宮迫正典副学長の退官記念展覧会を報じた読売新聞記事
総じて赤レンガ作りの古風な建物の中で近代的な五階建ての鉄骨造りの建物です。この中に昨年展示された「バベルの塔」や「クローン美術」の「アトリエ教室」があるようです。その建物の一階ロビーが第二会場でした。
奥の鉄骨造り5階建の建物が「 アーツ&サイエンス ラボ」でそのロビーが第二会場でした。
先日テレビに「籔内佐斗司」氏が芸大の仏像修復工房で指導されている様子を紹介していました。
籔内佐斗司氏は「文化財の模作は仏像製作技術の確認と併せて技術の継承が目的である」と説いておいででした。でも三D技術が進歩すればいとも簡単に摸像は製作可能になってしまいます。でも、三D技術では出来ないのが「技術の継承」と「製作者のスピリットの確認」です。
興福寺天灯鬼像の薮内教室の摸刻像出典同教室HP本文中掲載
芸大の文化財保存室のHPはhttp://www.tokyogeidai-hozon.com/aboutus/member.htmlで、実習の様子はhttp://hozonyuga.geidai.ac.jp/Lecture.htmlに出ています。技の伝承は大いに難しい事です。
上の「点灯鬼像」も平安末期の時代背景と「法灯」を担いで暗い世を照らして欲しい、とした運慶の子(康弁)のスピリットは理解も真似も出来ないでしょう。
第二会場には昨年拝観した像や絵が並んでいました。改めて法隆寺釈迦三尊像の3D製作の中間製造物である蝋型が展示してあって、まるで「空蝉」を視るようでした。ビデオには宮迫正典氏がクローン像制作の意義を説明、更に富山県高岡の鋳物の職人が尽力してくれた事を力説されていました。3Dの最新技術と高岡の鋳物職人に伝承された技術があったからこそ、クローンの法隆寺釈迦三尊は実現できたのでした。
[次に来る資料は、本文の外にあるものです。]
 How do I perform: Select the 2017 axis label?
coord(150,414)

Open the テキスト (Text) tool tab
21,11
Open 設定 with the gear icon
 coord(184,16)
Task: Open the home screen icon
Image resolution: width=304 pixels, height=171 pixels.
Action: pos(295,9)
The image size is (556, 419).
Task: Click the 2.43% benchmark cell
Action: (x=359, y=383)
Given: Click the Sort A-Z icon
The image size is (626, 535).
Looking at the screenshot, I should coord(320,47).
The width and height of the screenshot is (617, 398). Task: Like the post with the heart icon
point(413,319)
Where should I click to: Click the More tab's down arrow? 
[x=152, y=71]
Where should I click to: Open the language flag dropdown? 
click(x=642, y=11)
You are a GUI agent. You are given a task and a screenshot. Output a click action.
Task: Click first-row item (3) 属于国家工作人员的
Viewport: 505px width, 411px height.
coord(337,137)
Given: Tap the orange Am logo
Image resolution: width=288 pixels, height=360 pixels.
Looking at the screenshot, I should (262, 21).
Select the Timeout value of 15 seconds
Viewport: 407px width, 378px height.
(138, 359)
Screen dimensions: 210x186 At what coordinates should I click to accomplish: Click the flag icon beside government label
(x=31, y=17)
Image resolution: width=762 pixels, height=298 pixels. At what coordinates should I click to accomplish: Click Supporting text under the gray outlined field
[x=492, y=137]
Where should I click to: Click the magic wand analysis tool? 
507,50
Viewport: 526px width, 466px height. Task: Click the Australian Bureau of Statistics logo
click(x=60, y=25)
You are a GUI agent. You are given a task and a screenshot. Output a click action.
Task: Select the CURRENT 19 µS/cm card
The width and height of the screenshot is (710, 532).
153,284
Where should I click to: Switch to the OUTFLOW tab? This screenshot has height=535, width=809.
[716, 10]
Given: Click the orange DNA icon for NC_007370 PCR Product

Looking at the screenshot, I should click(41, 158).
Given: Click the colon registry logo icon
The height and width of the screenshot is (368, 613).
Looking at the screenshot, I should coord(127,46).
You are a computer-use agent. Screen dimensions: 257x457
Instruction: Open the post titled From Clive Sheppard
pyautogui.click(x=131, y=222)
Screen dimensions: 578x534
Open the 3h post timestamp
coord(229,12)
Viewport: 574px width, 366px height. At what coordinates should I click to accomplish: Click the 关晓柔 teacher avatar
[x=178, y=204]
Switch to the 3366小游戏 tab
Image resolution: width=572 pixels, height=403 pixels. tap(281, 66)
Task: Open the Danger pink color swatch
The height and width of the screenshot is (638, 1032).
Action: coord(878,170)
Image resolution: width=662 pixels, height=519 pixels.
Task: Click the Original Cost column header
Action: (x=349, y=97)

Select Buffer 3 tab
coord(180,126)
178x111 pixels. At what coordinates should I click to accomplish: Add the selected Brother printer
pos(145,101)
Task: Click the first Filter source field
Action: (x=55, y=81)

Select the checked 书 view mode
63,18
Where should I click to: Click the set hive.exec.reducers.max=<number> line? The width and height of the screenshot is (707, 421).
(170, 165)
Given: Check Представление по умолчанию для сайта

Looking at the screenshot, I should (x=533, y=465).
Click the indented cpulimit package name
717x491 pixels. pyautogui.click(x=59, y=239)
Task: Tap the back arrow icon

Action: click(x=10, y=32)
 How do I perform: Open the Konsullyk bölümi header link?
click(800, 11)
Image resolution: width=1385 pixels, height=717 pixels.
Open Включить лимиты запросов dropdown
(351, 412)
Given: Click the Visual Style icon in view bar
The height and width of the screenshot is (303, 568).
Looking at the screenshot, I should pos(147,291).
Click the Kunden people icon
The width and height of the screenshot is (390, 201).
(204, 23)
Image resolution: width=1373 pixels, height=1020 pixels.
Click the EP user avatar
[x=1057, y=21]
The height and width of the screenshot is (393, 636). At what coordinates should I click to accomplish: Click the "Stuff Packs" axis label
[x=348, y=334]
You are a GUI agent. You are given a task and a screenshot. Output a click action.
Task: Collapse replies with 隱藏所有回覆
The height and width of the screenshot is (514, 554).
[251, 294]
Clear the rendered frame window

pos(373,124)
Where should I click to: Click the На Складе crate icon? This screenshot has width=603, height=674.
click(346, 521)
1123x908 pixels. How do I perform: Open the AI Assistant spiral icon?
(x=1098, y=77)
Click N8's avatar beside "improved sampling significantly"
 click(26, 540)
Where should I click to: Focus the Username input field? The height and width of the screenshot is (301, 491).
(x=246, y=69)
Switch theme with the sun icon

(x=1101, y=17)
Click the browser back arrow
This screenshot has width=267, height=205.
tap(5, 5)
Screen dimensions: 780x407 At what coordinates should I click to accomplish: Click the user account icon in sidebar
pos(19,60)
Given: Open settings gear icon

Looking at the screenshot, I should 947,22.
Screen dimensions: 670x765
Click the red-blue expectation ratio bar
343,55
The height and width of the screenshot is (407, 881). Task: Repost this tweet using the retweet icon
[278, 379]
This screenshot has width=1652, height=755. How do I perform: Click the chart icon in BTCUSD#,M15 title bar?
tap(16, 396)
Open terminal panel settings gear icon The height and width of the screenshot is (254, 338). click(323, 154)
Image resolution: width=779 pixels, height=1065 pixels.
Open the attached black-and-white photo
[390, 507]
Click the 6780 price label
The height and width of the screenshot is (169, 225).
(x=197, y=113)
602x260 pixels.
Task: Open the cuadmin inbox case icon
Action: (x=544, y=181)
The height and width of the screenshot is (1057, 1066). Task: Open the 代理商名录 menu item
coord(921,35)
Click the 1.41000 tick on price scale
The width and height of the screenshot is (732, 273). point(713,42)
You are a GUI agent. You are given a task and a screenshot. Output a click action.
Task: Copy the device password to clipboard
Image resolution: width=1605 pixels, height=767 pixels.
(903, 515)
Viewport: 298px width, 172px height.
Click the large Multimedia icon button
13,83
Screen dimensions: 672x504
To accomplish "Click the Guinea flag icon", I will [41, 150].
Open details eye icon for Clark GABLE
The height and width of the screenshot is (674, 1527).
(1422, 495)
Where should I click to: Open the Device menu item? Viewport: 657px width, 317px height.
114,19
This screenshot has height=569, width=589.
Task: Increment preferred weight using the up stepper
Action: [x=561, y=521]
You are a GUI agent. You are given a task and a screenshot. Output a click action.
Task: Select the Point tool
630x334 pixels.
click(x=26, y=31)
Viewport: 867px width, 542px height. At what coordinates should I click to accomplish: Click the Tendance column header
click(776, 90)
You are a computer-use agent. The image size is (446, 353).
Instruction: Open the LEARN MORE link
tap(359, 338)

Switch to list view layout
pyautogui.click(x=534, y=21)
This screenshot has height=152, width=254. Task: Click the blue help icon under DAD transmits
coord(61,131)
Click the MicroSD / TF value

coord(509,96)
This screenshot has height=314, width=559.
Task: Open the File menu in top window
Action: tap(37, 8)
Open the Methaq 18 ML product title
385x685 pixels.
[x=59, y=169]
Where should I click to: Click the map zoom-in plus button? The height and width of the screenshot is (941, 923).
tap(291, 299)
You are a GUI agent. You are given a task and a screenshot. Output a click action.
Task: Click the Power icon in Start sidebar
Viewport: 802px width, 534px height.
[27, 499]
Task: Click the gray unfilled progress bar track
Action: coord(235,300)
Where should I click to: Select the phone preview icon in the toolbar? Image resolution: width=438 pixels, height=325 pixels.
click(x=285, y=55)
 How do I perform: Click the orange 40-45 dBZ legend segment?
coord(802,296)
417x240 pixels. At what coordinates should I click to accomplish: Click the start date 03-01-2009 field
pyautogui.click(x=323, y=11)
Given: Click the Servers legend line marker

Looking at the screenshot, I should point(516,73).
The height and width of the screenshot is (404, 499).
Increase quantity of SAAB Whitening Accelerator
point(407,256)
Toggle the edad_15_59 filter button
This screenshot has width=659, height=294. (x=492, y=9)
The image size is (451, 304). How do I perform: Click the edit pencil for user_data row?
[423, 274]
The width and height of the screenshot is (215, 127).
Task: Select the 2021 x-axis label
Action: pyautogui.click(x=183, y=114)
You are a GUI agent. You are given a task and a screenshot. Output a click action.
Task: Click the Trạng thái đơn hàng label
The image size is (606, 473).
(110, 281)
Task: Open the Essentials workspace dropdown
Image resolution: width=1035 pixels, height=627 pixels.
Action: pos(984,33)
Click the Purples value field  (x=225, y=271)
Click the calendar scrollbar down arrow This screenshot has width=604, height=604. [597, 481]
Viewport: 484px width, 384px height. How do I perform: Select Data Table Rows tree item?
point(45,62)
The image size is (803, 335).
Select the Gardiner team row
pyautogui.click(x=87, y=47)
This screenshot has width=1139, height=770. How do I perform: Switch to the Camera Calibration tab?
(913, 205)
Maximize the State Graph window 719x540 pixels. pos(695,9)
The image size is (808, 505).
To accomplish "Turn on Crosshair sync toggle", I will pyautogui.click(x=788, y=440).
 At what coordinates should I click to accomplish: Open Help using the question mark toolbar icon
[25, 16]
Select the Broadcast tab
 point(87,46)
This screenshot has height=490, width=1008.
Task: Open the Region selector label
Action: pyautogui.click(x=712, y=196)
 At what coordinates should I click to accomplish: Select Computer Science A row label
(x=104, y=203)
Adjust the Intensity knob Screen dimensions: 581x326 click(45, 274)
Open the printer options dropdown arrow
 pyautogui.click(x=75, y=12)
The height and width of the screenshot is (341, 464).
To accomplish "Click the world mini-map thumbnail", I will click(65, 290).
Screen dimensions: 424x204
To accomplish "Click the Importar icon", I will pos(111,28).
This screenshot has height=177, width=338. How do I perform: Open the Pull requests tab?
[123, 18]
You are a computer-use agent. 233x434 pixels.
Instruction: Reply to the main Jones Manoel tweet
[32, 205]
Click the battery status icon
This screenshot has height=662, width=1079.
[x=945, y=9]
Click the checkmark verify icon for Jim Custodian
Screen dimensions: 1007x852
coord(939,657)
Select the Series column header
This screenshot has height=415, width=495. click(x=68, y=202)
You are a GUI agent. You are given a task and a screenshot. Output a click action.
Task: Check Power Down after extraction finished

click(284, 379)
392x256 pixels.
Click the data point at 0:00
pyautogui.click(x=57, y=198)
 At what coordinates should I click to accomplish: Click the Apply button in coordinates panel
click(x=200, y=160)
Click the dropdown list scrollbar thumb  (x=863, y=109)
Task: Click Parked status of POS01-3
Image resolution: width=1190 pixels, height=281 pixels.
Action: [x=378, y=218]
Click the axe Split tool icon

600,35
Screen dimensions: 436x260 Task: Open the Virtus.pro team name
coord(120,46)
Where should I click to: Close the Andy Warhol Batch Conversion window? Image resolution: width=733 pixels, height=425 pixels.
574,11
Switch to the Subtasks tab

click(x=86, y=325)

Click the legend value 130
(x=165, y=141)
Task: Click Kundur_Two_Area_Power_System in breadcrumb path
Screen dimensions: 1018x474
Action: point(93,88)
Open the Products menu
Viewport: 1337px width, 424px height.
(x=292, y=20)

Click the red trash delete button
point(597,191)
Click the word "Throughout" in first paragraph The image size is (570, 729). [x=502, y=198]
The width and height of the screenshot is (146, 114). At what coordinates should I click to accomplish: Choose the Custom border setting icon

ビデオで高岡の鋳物職人が技を伝承してきてくれたのでクローン仏像が出来たと述べる宮迫正典氏
此方は高岡の鋳物職人釈迦三尊像は高岡銅器で台座は井波木工で再生したのでした。
3Dデータで先ず蝋型を作ります。蝋型に粘土押し当てて粘土の鋳型を作って次に溶かした銅を粘土鋳型に流し込みます。
完成した3Dの法隆寺釈迦三尊像、3D技術の他高岡銅器の技術(銅器に再宿する技術や金箔を押す技術がって初めて完成しました。台座は高岡の隣の井波の木工技術に負っているそうです。
宮廻氏の指導される 「アーツ&サイエンス ラボ」ではバベルの塔やエドゥアール・マネの「笛を吹く少年」も3D技術を駆使して製作していました。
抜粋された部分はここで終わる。